Abstracts

Market consistent pricing of very long-dated liabilities is difficult due to the limited liquidity or absence of very long-dated market instruments. Life-insurance or pension fund liabilities can be as long as 100 years, whereas the available liquid instruments in the market have maturities of 20 years or less.
The purpose of the paper is to extrapolate the yield curve. Taking data from time series of observed yield curves up to 20 years, what are model implied yields for longer maturities? We use a standard Gaussian essentially affine model that we estimate by Bayesian methods. Our data consists of Euro swap rates from 2002 to September 2013. From the full posterior density of the model parameters we obtain the predictive density for all maturities conditional on the initial maturities up to 20 years.

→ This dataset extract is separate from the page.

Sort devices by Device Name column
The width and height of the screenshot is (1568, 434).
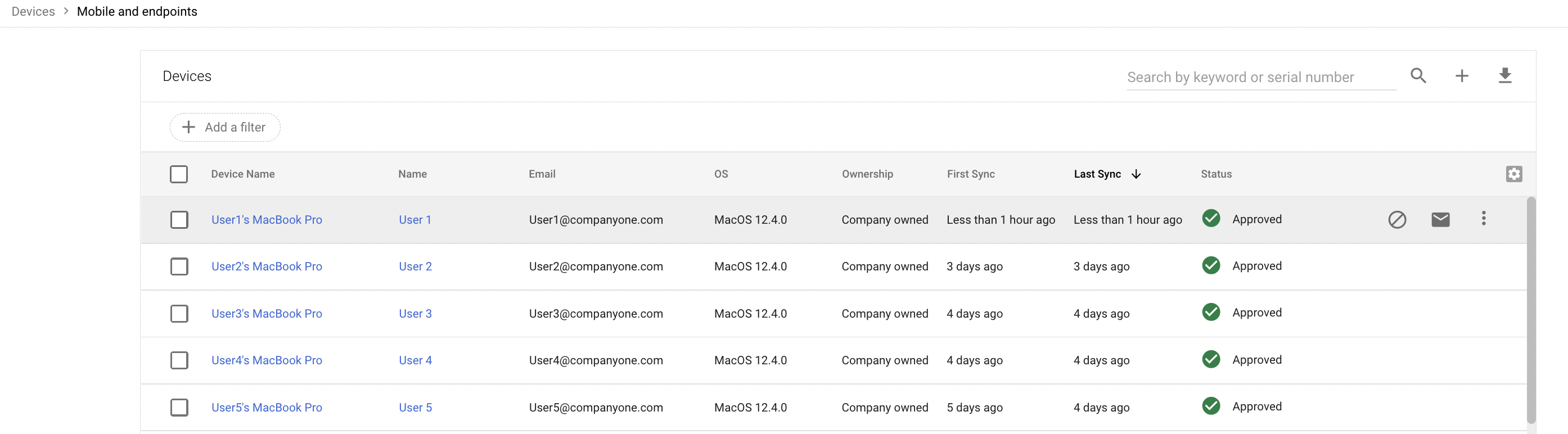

With an uninformative prior we find that longer term yields beyond the 20 years point very quickly become highly uncertain. The posterior mean for such yields can easily be negative with a very large credible interval. The problem is due to the very low estimate of the mean reversion parameter in the risk neutral density. Credible intervals become smaller and more sensible when we use an informative prior based on a zero lower bound for nominal interest rates. Since the mean reversion parameter of the level factor remains very small under this prior, convergence of the yield curve to a constant ultimate forward rate is very slow and does not occur before maturities of 100 years.
Our extrapolation method uses a financial no-arbitrage model. When we compare our method to curve fitting methods such as Smith-Wilson extrapolation and Nelson-Siegel calibration, we find large differences. Since our Bayesian procedure also estimates the uncertainty around the mean estimate of the extrapolation, the alternatives are, however, mostly within our estimated credibility regions.